• 指示:
**A.** 本文について、次の問いに答えてください。
(i) 埋葬とは何を指すと書かれていますか?
(ii) 筆者の家で納骨が済んだのはいつですか?
(iii) 最近の墓石の形として挙げられている型は何ですか?
**B.** 本文の「調べてみると、埋葬は遺体を土に葬ることで土葬の事を指します。」で始まり「高齢の母とともに納骨に出向くのもどうかと思ったので、先送りしていました。」までの箇所を、「遠方」を「不便な場所」に入れ替えて示してもらえますか?

• 本文:
= = =

記事を書きながら、そういえば埋葬と納骨はどう違うんだろうと思いました。

調べてみると、埋葬は遺体を土に葬ることで土葬の事を指します。
一方、納骨は火葬後の遺骨を墓や納骨堂に納めることです。

現代の日本では、火葬がほとんどなので遺骨を納めることも埋葬と同義語になっています。

納骨はいつまで?

私の場合、生前、父が納骨先を決めてはいたものの、
少々遠方だったことと、やっと落ち着いたのが夏真っ盛りだったことが重なり、
高齢の母とともに納骨に出向くのもどうかと思ったので、先送りしていました。
結果的に納骨が済んだのは一周忌後です。

というのも、
法律によって「〇日以内に納骨しなくてはならない」と決められているわけでは無いからです。

 
一般的には四十九日を機にお墓に納骨する場合が多く、
百日法要を待つ場合や一周忌を期に納骨するケースもあります。

お墓の種類

一般墓

一般的に見かける「〇〇家代々の墓」に代表されるもので、
代々子孫へと引き継がれていくものです。
伝統的なタイプで、今も多く建てられているお墓です。
最近は、墓石の形も和型・洋型・デザイン型など多様化しています。

これまでは、ごく一般的な形式でしたが
核家族化、少子高齢化により、親子が別々の土地に暮らすことが多くなった上、
お墓の継承者がおらず、「墓じまい」という言葉もよく耳にするようになってきました。

= = =

• 抜粋データ:
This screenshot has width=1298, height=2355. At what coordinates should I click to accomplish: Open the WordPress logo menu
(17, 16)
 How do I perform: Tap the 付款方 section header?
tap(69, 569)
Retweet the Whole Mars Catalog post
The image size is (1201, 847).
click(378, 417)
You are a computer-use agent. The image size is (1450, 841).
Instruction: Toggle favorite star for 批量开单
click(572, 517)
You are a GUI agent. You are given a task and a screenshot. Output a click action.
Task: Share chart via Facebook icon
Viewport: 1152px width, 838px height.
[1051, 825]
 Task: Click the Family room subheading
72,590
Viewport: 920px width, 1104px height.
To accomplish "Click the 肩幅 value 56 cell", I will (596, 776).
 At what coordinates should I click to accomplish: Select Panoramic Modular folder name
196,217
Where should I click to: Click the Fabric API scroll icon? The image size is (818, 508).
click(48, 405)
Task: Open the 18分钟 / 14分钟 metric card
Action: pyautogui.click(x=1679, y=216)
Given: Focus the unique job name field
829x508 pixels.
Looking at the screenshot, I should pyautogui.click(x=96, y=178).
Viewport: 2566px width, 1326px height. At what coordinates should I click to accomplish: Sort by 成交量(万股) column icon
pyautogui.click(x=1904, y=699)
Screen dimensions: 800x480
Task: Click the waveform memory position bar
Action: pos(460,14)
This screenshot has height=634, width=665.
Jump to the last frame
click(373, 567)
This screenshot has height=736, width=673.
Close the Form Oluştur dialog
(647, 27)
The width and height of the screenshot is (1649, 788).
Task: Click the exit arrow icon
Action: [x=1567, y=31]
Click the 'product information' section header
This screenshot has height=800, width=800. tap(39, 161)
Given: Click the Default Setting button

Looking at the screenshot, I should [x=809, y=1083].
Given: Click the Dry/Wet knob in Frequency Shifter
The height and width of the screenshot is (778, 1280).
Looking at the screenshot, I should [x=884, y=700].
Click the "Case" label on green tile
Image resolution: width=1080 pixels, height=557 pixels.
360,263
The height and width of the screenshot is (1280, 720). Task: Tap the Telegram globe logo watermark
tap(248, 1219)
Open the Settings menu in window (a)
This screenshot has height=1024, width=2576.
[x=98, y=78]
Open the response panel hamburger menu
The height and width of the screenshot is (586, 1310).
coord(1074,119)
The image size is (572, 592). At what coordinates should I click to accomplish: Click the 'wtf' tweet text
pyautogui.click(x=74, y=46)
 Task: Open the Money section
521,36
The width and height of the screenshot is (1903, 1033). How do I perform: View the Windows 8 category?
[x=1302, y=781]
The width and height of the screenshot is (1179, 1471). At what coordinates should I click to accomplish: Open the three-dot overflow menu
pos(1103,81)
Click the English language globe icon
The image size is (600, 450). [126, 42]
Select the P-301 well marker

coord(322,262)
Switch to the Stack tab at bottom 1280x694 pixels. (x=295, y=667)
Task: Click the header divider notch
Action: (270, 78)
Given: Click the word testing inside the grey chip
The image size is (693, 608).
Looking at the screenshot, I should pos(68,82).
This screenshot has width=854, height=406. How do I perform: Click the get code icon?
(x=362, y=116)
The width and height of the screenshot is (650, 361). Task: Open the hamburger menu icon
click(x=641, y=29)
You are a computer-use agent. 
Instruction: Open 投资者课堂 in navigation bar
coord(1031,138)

= = =

• 回答一覧:
**A.**
(i) 遺体を土に葬ること、つまり土葬の事を指します。
(ii) 一周忌後です。
(iii) 和型・洋型・デザイン型です。

**B.**
調べてみると、埋葬は遺体を土に葬ることで土葬の事を指します。
一方、納骨は火葬後の遺骨を墓や納骨堂に納めることです。

現代の日本では、火葬がほとんどなので遺骨を納めることも埋葬と同義語になっています。

納骨はいつまで?

私の場合、生前、父が納骨先を決めてはいたものの、
少々不便な場所だったことと、やっと落ち着いたのが夏真っ盛りだったことが重なり、
高齢の母とともに納骨に出向くのもどうかと思ったので、先送りしていました。